In this backdrop, companies that want to continue growing will need to do so through inorganic measures, including M&A, joint ventures, and minority investments, analysts say. Divestitures continue to be an important feature of M&A propelled both by organisations seeking to cash in on high valuations and those targeting to reposition assets in advance of a downturn. If the economy fails further, divestitures could become even more active, analysts predict.

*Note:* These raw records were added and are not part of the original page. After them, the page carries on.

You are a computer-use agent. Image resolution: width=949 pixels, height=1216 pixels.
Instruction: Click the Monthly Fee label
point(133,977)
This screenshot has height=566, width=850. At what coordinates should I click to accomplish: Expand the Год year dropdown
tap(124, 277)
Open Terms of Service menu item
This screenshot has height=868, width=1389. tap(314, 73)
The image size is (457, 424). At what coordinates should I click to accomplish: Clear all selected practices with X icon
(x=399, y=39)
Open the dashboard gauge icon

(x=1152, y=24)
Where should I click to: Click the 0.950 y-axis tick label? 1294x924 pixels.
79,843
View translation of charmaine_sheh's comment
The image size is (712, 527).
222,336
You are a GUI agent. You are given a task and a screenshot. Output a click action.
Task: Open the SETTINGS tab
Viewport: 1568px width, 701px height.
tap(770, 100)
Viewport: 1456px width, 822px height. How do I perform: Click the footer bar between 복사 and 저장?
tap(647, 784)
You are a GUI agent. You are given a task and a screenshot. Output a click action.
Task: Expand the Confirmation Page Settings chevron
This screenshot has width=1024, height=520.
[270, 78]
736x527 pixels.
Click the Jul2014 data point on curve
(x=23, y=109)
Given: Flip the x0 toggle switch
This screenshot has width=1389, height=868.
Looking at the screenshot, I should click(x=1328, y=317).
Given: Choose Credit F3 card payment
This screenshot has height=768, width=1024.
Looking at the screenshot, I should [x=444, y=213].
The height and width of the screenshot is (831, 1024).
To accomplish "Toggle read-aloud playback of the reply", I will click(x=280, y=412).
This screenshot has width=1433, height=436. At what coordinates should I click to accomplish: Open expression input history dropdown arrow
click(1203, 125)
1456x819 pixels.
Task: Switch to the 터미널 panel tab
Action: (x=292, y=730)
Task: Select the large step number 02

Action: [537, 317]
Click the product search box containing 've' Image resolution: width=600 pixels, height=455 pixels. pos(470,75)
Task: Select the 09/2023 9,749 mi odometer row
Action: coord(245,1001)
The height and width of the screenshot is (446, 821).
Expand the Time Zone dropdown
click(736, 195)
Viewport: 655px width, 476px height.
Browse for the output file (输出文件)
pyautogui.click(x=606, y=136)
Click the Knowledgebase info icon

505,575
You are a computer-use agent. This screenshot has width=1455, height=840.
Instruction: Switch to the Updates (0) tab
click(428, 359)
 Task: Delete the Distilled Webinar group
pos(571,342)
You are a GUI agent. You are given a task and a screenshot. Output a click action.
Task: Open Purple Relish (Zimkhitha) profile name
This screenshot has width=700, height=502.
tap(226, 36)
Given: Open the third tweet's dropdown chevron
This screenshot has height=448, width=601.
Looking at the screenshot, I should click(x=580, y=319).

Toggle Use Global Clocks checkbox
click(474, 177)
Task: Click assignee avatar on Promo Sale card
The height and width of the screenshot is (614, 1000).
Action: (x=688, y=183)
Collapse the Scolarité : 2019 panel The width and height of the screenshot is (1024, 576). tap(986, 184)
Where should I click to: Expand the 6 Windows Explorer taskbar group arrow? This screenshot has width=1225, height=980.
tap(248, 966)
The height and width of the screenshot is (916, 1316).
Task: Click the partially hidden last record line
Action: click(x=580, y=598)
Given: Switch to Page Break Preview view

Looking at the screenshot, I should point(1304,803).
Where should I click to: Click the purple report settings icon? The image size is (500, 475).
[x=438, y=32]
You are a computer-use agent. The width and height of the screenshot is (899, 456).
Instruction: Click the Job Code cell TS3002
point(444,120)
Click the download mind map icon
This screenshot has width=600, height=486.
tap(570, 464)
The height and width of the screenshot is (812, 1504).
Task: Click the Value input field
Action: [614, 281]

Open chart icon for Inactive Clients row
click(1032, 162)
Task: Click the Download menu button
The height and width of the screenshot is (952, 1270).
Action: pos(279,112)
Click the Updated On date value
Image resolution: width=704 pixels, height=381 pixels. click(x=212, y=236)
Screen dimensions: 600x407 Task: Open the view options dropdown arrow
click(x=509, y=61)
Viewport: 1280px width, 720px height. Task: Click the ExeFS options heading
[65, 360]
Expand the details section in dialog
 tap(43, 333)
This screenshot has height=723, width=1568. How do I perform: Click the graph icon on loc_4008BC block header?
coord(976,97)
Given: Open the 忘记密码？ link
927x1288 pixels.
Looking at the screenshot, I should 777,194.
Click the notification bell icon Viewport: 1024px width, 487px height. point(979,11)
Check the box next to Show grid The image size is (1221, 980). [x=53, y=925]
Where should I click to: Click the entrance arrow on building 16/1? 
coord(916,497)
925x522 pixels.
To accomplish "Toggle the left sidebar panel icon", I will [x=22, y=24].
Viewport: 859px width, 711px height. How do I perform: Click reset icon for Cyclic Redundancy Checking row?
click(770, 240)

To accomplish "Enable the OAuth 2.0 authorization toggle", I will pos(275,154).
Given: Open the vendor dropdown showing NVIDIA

Change in strategy fits with the emerging business model, fits with the emerging business mode, financing needs etc, were some reasons cited by firms that sold parts in their businesses.

There were four major M&A in the last four months.

In August, Watawala Tea Ceylon Ltd, a fully-owned subsidiary of Estate Management Services Ltd., of Sunshine Holdings Group, got into a share sale and purchase agreement with Daintee Ltd. to purchase a 100 per cent shareholding for Rs. 1.7 billion.

On December 5, Lanka Realty Investments PLC, formerly known as Ascot Holdings PLC, purchased 50.8 per cent of Unity Plaza with Renuka Capital PLC, selling its entire stake of 43.8 per cent.

On 15 December, LOLC’s investment arm, Brown Investment bought Serendib Hotels from Hemas Holdings for Rs.792 million with Hemas saying was exiting to focus on core business.

Most recently on December 17, Sunshine Holdings PLC announced the merger of its healthcare business consisting of Sunshine Healthcare Lanka and Healthguard Pharmacy with the healthcare arm of Akbar Brothers.